## How to complete this task
Copy out the whole trichotillomania article excerpt below, word for word and without any changes.

## Excerpt
● ● ●
This work may not be copied, distributed, displayed, published, reproduced, transmitted, modified, posted, sold, licensed, or used for commercial purposes. By downloading this file, you are agreeing to the publisher’s Terms & Conditions.

Original Research

Group Treatment for Trichotillomania: Cognitive-Behavioral Therapy Versus Supportive Therapy

Edson Luiz Toledo, MSc; Enilde De Togni Muniz, Psy; Antônio Marcelo Cabrita Brito, MD, MSc; Cristiano Nabuco de Abreu, PhD; and Hermano Tavares, MD, PhD

Published: September 16, 2014

Article Abstract

Objective: Trichotillomania is a psychiatric condition characterized by the chronic pulling and plucking of one’s own hair. Cognitive-behavioral therapy shows promise as a treatment for trichotillomania and might be preferable to pharmacotherapy. However, there have been no randomized, controlled studies of the efficacy of group cognitive-behavioral therapy.
● ● ●
## Raw data
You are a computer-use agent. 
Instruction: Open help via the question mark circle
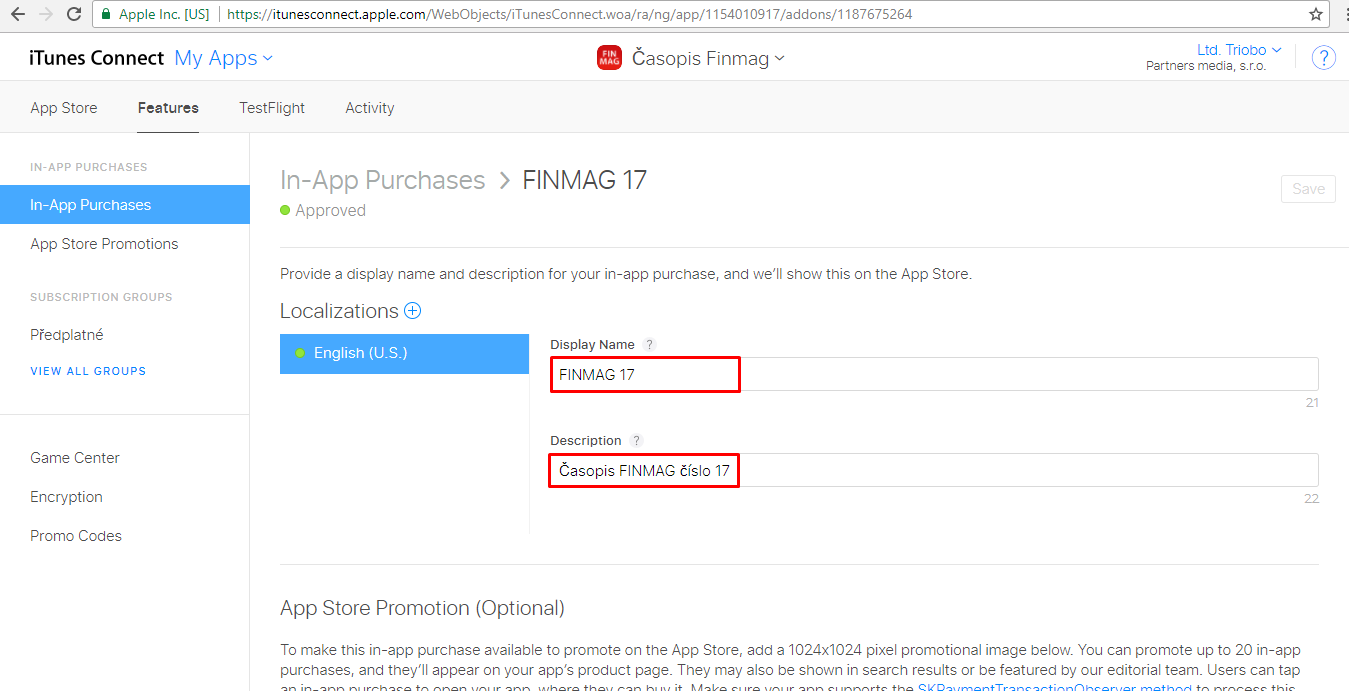click(1323, 58)
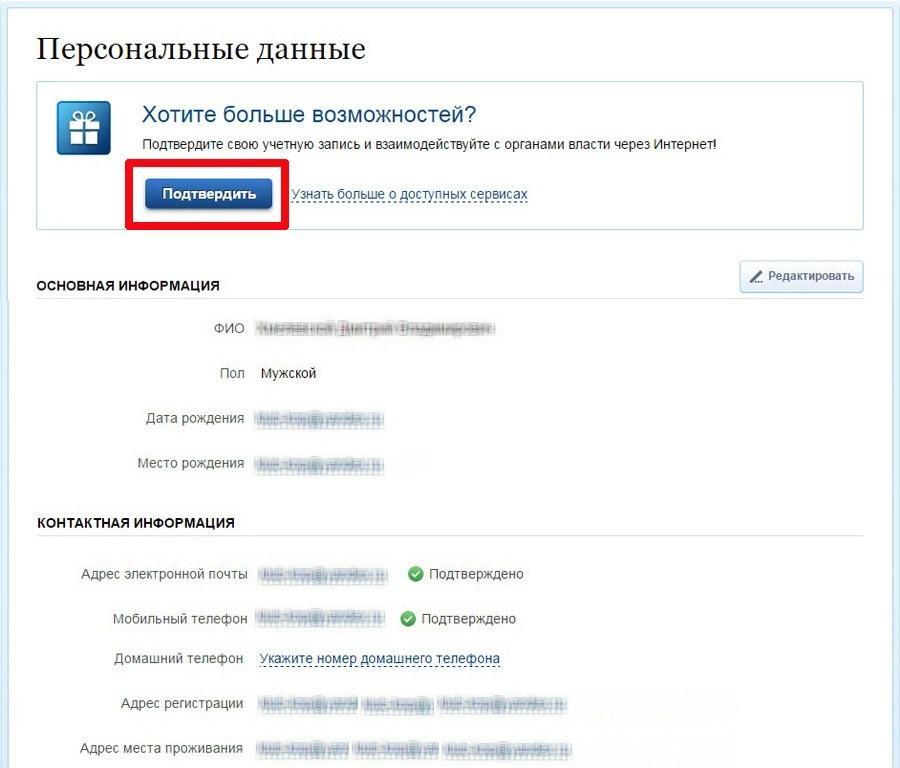Click the blurred mobile phone number
The width and height of the screenshot is (900, 768).
tap(320, 618)
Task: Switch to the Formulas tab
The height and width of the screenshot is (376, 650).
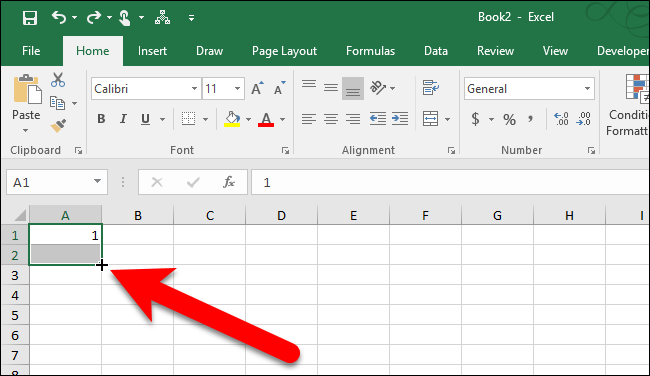Action: pyautogui.click(x=370, y=51)
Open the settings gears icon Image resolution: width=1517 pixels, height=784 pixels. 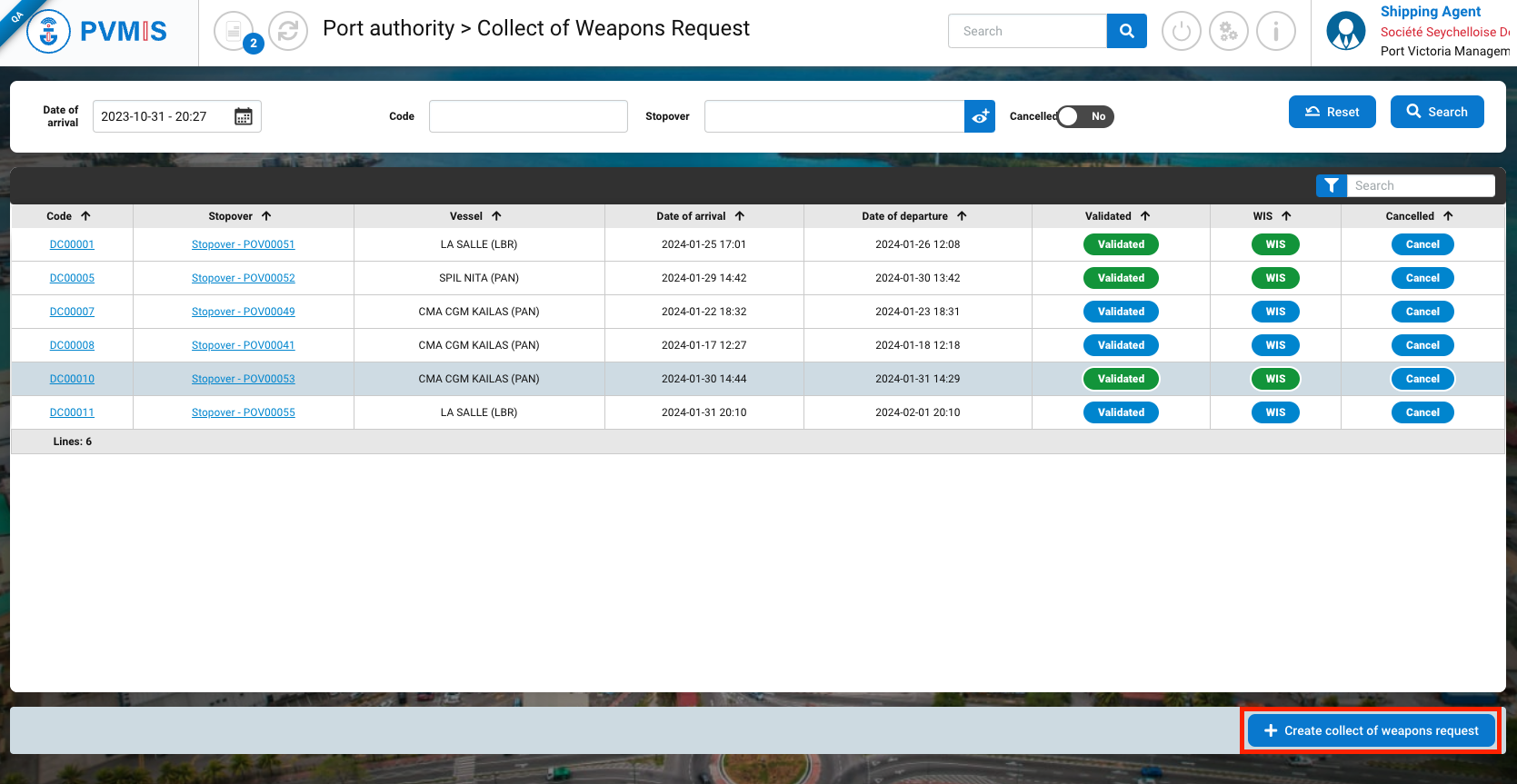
● ● ●
## Solution to this exercise
This work may not be copied, distributed, displayed, published, reproduced, transmitted, modified, posted, sold, licensed, or used for commercial purposes. By downloading this file, you are agreeing to the publisher’s Terms & Conditions.

Original Research

Group Treatment for Trichotillomania: Cognitive-Behavioral Therapy Versus Supportive Therapy

Edson Luiz Toledo, MSc; Enilde De Togni Muniz, Psy; Antônio Marcelo Cabrita Brito, MD, MSc; Cristiano Nabuco de Abreu, PhD; and Hermano Tavares, MD, PhD

Published: September 16, 2014

Article Abstract

Objective: Trichotillomania is a psychiatric condition characterized by the chronic pulling and plucking of one’s own hair. Cognitive-behavioral therapy shows promise as a treatment for trichotillomania and might be preferable to pharmacotherapy. However, there have been no randomized, controlled studies of the efficacy of group cognitive-behavioral therapy.